After blogging this morning about how poor constructor logic can break prototypal inheritance in Javascript, I wanted to clarify that I was not trying to imply that the use of "private" variables breaks prototypal inheritance. At least, not necessarily. In my previous post, my "poor choice" demo did include private variables; however, this was only to create a context in which one might return an object literal from a constructor. Private variables are totally fine in the context of the prototype chain so long as your object's API is still this-scoped.

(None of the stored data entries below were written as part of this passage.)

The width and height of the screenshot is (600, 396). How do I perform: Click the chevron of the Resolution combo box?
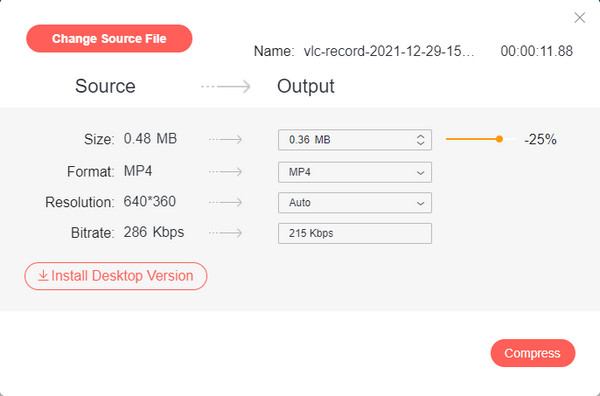(420, 203)
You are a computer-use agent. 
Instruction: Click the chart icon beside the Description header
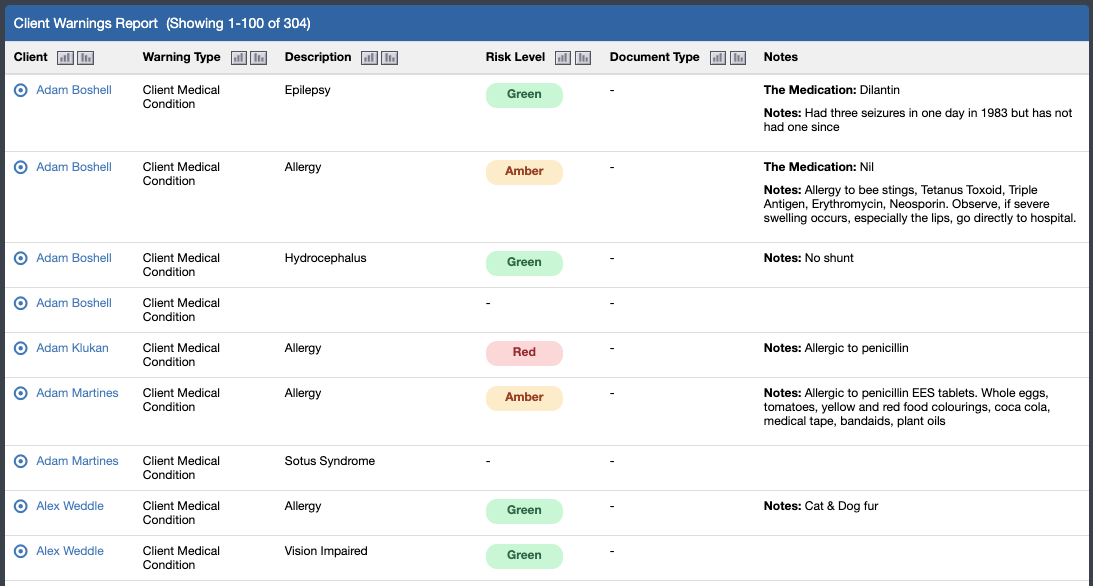pos(367,57)
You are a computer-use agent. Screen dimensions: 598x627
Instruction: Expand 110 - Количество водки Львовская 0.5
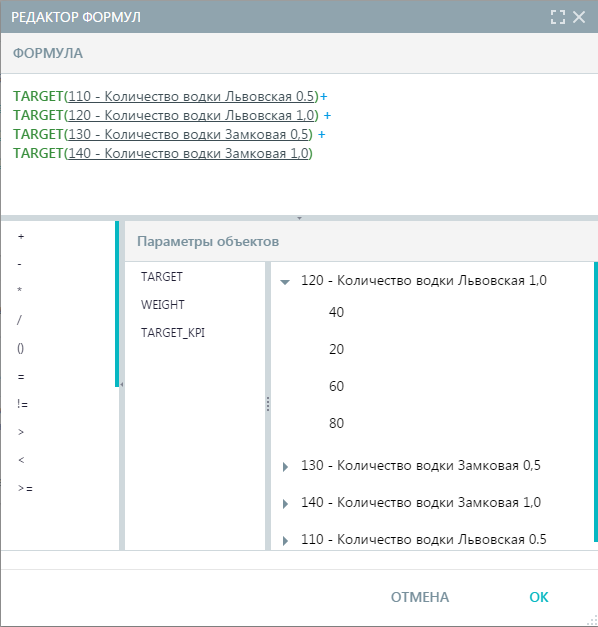click(x=285, y=541)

If you want to see a use of private variables that does break prototypal inheritance, take a look at my previous post. But, below, I'll show you a use of private variables that keeps the initialization chain in tact; which, in turn, allows for proper inheritance.

  • <!DOCTYPE html>
  • <html>
  • <head>
  • <title>Constructor Logic Is Critical For Prototypal Inheritance</title>
  • <script type="text/javascript">
  •  
  •  
  • // I am the person constructor.
  • function Person( name ){
  •  
  • // Create a **PRIVATE** property for name.
  • var name = arguments[ 1 ];
  •  
  • // Create a **PRIVATE** property for traits.
  • var traits = {};
  •  
  •  
  • // Create a method for accessing the name.
  • //
  • // NOTE: Since this method is this-scoped, each
  • // *intialized* instance will get its own copy.
  • this.getName = function(){
  • return( name );
  • };
  •  
  •  
  • // Create a method for accessing / mutating the
  • // traits collection.
  • //
  • // NOTE: Since this method is this-scoped, each
  • // *intialized* instance will get its own copy.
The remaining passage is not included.